▶ Records for the task:
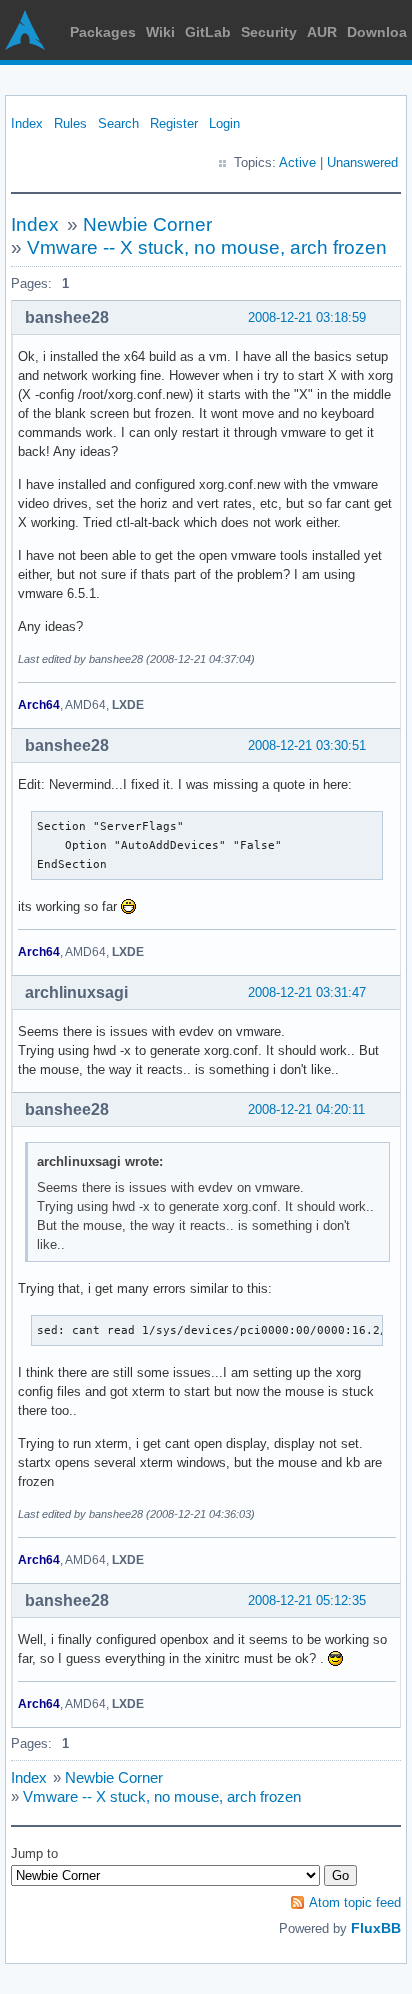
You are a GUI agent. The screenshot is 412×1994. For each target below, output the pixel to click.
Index (27, 123)
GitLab (208, 32)
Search (118, 123)
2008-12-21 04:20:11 (306, 1109)
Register (174, 123)
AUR (322, 32)
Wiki (160, 32)
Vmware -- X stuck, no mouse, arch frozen (207, 247)
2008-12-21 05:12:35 (307, 1600)
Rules (70, 123)
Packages (103, 32)
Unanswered (362, 162)
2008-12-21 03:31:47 (307, 992)
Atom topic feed (355, 1902)
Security (269, 32)
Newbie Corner (147, 224)
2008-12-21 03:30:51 (307, 745)
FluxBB (376, 1928)
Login (224, 123)
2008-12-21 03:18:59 (307, 317)
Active (297, 162)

▶ Exercise details:
Return the entries unchanged, save for the pictures, which do not belong in the copy.

▶ Task result:
You are a GUI agent. The screenshot is 412×1994. For each target below, output the pixel to click.
Index (27, 123)
GitLab (208, 32)
Search (118, 123)
2008-12-21 04:20:11 (306, 1109)
Register (174, 123)
AUR (322, 32)
Wiki (160, 32)
Vmware -- X stuck, no mouse, arch frozen (207, 247)
2008-12-21 05:12:35 (307, 1600)
Rules (70, 123)
Packages (103, 32)
Unanswered (362, 162)
2008-12-21 03:31:47 (307, 992)
Atom topic feed (355, 1902)
Security (269, 32)
Newbie Corner (147, 224)
2008-12-21 03:30:51 (307, 745)
FluxBB (376, 1928)
Login (224, 123)
2008-12-21 03:18:59 (307, 317)
Active (297, 162)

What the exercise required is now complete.